Goals |
(1) Why do children have chores, according to the page extract on allowances?
(2) Write the next part of the allowance and chores text, picking up after its final sentence.

Page extract |
Don’t link allowance to routine
household chores. Children have chores because they’re members of the family;
they get an allowance to learn how to handle money. Linking the two may result
in children who won’t do anything without pay or children who decide the money
isn’t worth the work.
8.
Don’t link allowances to behavior; it
confuses the issue and can become a source of conflict and manipulation. Don’t
use an allowance to punish.
9.
Don’t use allowance as a bribe for
good behavior. It’s okay to reward children for courage or especially good
behavior, if the reward is given after the fact.
10.
Be a good role model. Parents should
teach their children that God owns everything by allowing them to see this
principle at work in their lives, that the first portion of their allowance
belongs to God, that they need to live on a budget, and that they need to
exercise self-control and discipline in their spending.6
Extra
money
All children need some basic responsibilities for
which they are not paid. Children make their beds because they sleep in them.
Children help with dishes because they eat food and dirty the dishes. Children
put dirty clothes in the laundry because they wear them, dirty them and need
them clean again. As children get older, if they complete tasks over and above
their regular chores—gardening, washing the car, cleaning the
basement—it’s fine to pay extra for the extra work. If children say that
they really need something, provide opportunities for them to earn the money, do
not just give it to them.7 However, the parent must be fair and pay
the children equitably, according to what the parents are able to afford. But
before they get paid the parent should make sure that the children have done
quality work, they have finished the jobs, and the parent knows and has approved
how the money will be spent.

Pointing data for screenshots

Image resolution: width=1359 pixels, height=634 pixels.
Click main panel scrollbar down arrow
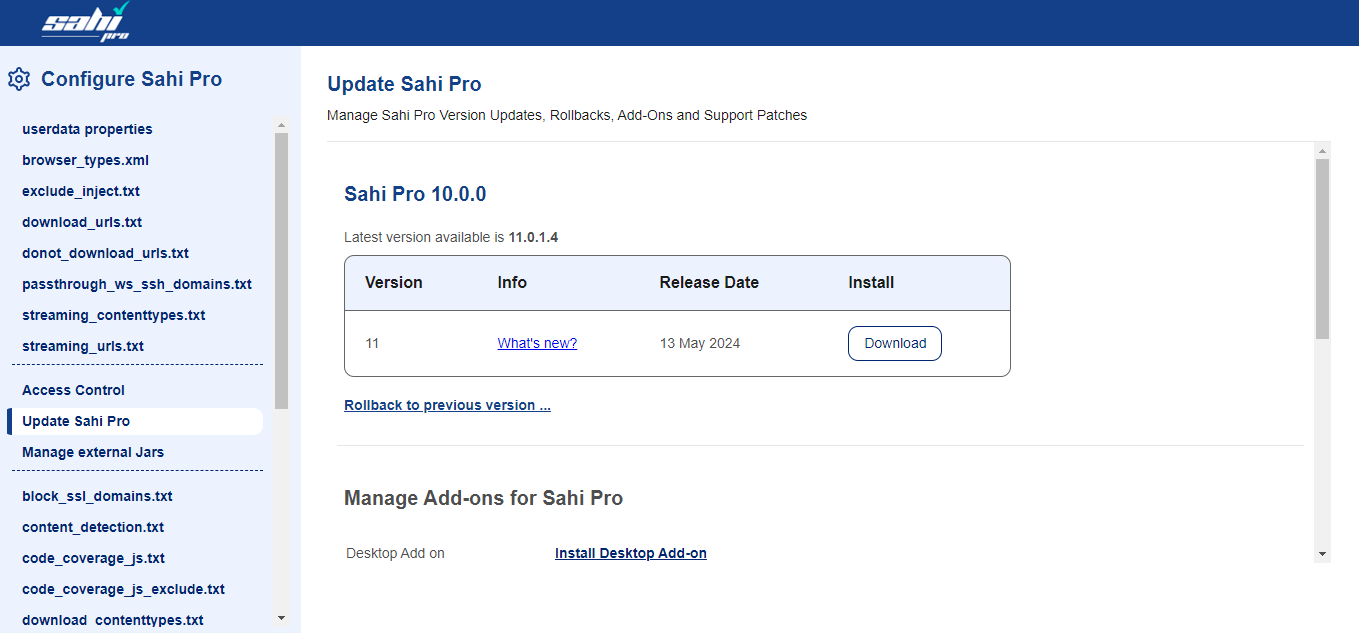[x=1322, y=553]
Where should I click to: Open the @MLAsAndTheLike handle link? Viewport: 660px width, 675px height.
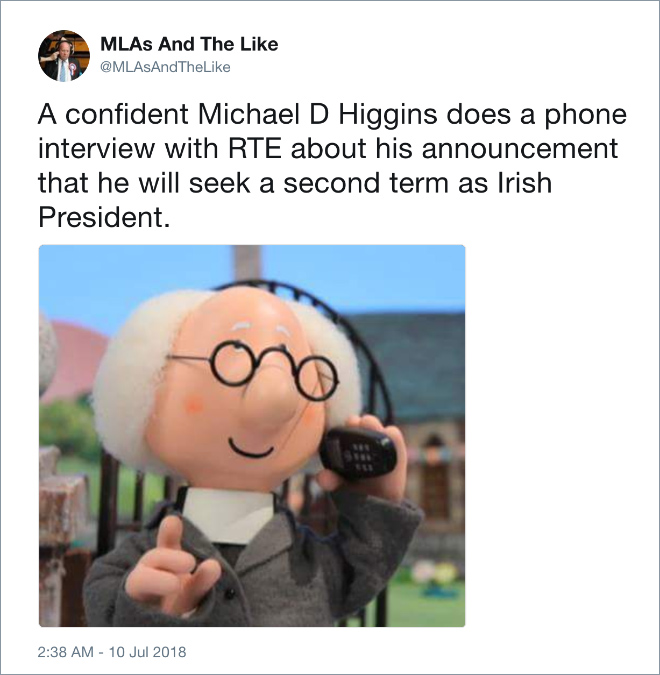coord(165,67)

Per-task answers |
(1) Because they're members of the family.

(2)
Conclusion
Each parent and child takes on certain responsibilities and also gains certain
benefits from being a family member, much like the relationship of each believer
in God’s family. We each have certain responsibilities that must be carried
out if the family is to work together, children included. Each family member
receives benefits that come from working together and benefits from simply being
a member of the family (such as an allowance). By teaching that each family
works and lives together for mutual growth and benefit, and putting allowances
in that light, parents and children alike can establish the right attitudes and
principles. The key is to give children their allowances and require them to do
their household chores without tying the two together like a work-for-hire
agreement. We have responsibilities toward God in working for His good, but we
also receive many blessings simply for being His children. We must use God as
the best example of parenthood to our children because He balances gifts and
rewards.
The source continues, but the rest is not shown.